- **Alıştırma görevleri**:
[1] TCMB Genel Kurulu haberinde "İş gücü piyasasında iyileşme olduğunu" diye başlayan paragrafın ana bilgilerini koruyarak onu madde madde yazın.
[2] TCMB Genel Kurulu haberine göre Kavcıoğlu, gıda fiyatlarının küresel düzeyde yüksek seyretmesini hangi nedenlere bağlıyor? Bir iki cümleyle açıklayın.
[3] TCMB Genel Kurulu haberini son cümleden sonrasından başlayarak sürdürün.

- **Okunacak metin**:
Kavcıoğlu, TCMB Genel Kurulu’nda konuştu
Enflasyona ilişkin açıklamalarda bulunan Şahap Kavcıoğlu, “İklim koşulları gıda fiyatlarının küresel düzeyde yüksek seyretmesine neden oluyor” derken, Kur Korumalı Mevduat uygulamasına ilişkin de konuştu, Kavcıoğlu, “Döviz kurunda sağlıksız fiyat oluşumlarının önü alındı” dedi.
Türkiye Cumhuriyeti Merkez Bankası (TCMB) Genel Kurulu, TCMB Başkanı Şahap Kavcıoğlu’nun konuşmasıyla başladı. 2021 yılında küresel iktisadi faaliyetlerin olumlu bir seyir izlediğini ve Türkiye’nin de benzer şekilde süreçten etkilendiğini savunan Kavcıoğlu, “Son dönemde kapasite kullanım seviyeleri ve diğer öncü göstergeler yurt içinde iktisadi faaliyetin, bölgesel farklılıklar olmakla birlikte, dış talebin de olumlu etkisiyle güçlü seyretmeye devam ettiğine işaret etmektedir” dedi.
İş gücü piyasasında iyileşme olduğunu ve bunun sonucunda işsizlik oranlarının düştüğünü öne süren Kavcıoğlu, enflasyon konusunda ise “Girdi maliyetlerindeki yükselişler, iklim koşulları, kuraklık, bazı ülkelerde gıda ihracatına yönelik özel kısıtlamalar ve stok sıkıntıları gıda fiyatlarının küresel düzeyde yüksek seyretmesine neden oluyor” ifadelerini kullandı. Türkiye’nin de küresel artışlardan etkilendiğini söyleyen Kavcıoğlu, Rusya ve Ukrayna arasındaki savaşın da enerji fiyatlarında artışa neden olduğunu belirtti.
Sözlerinin devamında “Liralaşma Stratejisi”nden bahseden ve Kur Korumalı Mevduat uygulaması ile dövizdeki sağlıksız fiyat oluşumlarının engellendiğini savunan Kavcıoğlu, “TCMB’nin tüm uygulamaların odağı, fiyat istikrarının sürdürülebilir bir zeminde yeniden şekillenmesi amacıyla finansal sistemin liralaşmasını sağlamak olacaktır” şeklinde konuştu.
‘KÜRESEL İKTİSADİ FAALİYET GÜÇLÜ BİR SEYİR İZLEDİ, ÜLKEMİZ DE BENZER ŞEKİLDE ETKİLENDİ’
Kavcıoğlu’nun açıklamalarından satır başları şöyle:
“Salgın kaynaklı olarak bazı dönemlerde belirsizliklerin artmasına rağmen, küresel iktisadi faaliyet 2021 yılı genelinde güçlü bir seyir izlemiştir. Ülkemiz de bu gelişmelerden benzer şekilde etkilenmiştir. İktisadi faaliyet 2021 yılının ilk yarısında salgının sınırlayıcı etkilerine rağmen, iç ve dış talep kaynaklı olarak güçlü seyretmiş, yılın ikinci yarısında ise dış talebin artan etkisiyle gücünü korumuştur.

- **Çıkarılan veriler**:

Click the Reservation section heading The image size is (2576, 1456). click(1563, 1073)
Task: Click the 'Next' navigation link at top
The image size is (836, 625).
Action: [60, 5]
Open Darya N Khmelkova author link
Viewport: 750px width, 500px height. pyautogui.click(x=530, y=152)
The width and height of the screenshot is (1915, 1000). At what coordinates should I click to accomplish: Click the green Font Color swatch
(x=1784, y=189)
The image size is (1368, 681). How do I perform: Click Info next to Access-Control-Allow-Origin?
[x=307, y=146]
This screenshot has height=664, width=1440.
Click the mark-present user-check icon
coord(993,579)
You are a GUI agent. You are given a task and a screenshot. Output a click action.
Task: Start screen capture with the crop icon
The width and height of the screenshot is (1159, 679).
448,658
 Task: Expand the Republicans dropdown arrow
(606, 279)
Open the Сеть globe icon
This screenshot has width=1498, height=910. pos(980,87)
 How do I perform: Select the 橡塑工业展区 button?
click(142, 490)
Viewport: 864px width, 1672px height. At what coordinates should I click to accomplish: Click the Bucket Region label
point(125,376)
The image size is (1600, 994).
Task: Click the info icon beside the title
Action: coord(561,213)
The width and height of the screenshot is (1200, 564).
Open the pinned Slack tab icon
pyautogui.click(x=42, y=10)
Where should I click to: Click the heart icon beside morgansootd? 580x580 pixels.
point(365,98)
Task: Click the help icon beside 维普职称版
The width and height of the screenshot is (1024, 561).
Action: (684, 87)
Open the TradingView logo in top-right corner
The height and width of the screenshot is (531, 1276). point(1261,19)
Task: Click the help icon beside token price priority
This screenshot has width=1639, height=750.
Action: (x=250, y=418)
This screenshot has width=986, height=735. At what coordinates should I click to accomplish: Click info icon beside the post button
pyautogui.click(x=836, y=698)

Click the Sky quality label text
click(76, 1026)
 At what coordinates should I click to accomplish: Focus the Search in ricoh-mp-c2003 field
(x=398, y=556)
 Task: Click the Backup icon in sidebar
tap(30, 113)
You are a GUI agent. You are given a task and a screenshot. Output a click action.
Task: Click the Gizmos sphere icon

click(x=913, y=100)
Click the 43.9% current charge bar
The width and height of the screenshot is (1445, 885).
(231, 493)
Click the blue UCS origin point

- **Yanıtlar**:
[1]
- Kavcıoğlu'na göre iş gücü piyasasında iyileşme var ve bunun sonucunda işsizlik oranları düştü.
- Girdi maliyetlerindeki yükselişler, iklim koşulları, kuraklık, bazı ülkelerin gıda ihracatına getirdiği özel kısıtlamalar ve stok sıkıntıları gıda fiyatlarını küresel düzeyde yüksek tutuyor.
- Türkiye de bu küresel artışlardan etkilendi.
- Rusya ile Ukrayna arasındaki savaş enerji fiyatlarının artmasına yol açtı.

[2] Kavcıoğlu, gıda fiyatlarının küresel düzeyde yüksek seyretmesini girdi maliyetlerindeki yükselişlere, iklim koşullarına ve kuraklığa bağlıyor. Bunlara ek olarak bazı ülkelerin gıda ihracatına getirdiği özel kısıtlamaları ve stok sıkıntılarını da neden olarak sayıyor.

[3]
‘AŞILAMA, HİZMET VE TURİZM SEKTÖRLERİNİN CANLANMASINA OLANAK TANIDI’
Yıl genelinde aşılamanın toplumun geneline yayılarak hızlanması salgından olumsuz etkilenen hizmetler ve turizm sektörlerinin canlanmasına ve iktisadi faaliyetin daha dengeli bir bileşimle sürdürülmesine olanak tanımıştır. Bu görünüm altında, 2021 yılında büyüme oranı yüzde 11 olarak gerçekleşmiş ve uzun dönem eğiliminin üzerinde kalmaya devam etmiştir. Büyümenin kompozisyonunda ise sürdürülebilir bileşenlerin payı artmıştır.
‘YURT İÇİ İKTİSADİ FAALİYET, DIŞ TALEBİN OLUMLU ETKİSİYLE GÜÇLÜ SEYRETTİ’
Son dönemde kapasite kullanım seviyeleri ve diğer öncü göstergeler yurt içinde iktisadi faaliyetin, bölgesel farklılıklar olmakla birlikte, dış talebin de olumlu etkisiyle güçlü seyretmeye devam ettiğine işaret etmektedir. Yaşanan jeopolitik sorunların ihracatımız üzerindeki doğrudan yansımalarının da sınırlı olacağını düşünüyoruz.
Türkiye’nin jeopolitik konumu ile ihracatçıların ürün ve pazar çeşitlendirmedeki kabiliyetlerinin, son dönemdeki sıcak çatışma ortamı nedeniyle yaşanan ihracat kayıplarını telafi edeceğini ve ihracat performansımız üzerinde destekleyici rol oynayacağını öngörüyoruz.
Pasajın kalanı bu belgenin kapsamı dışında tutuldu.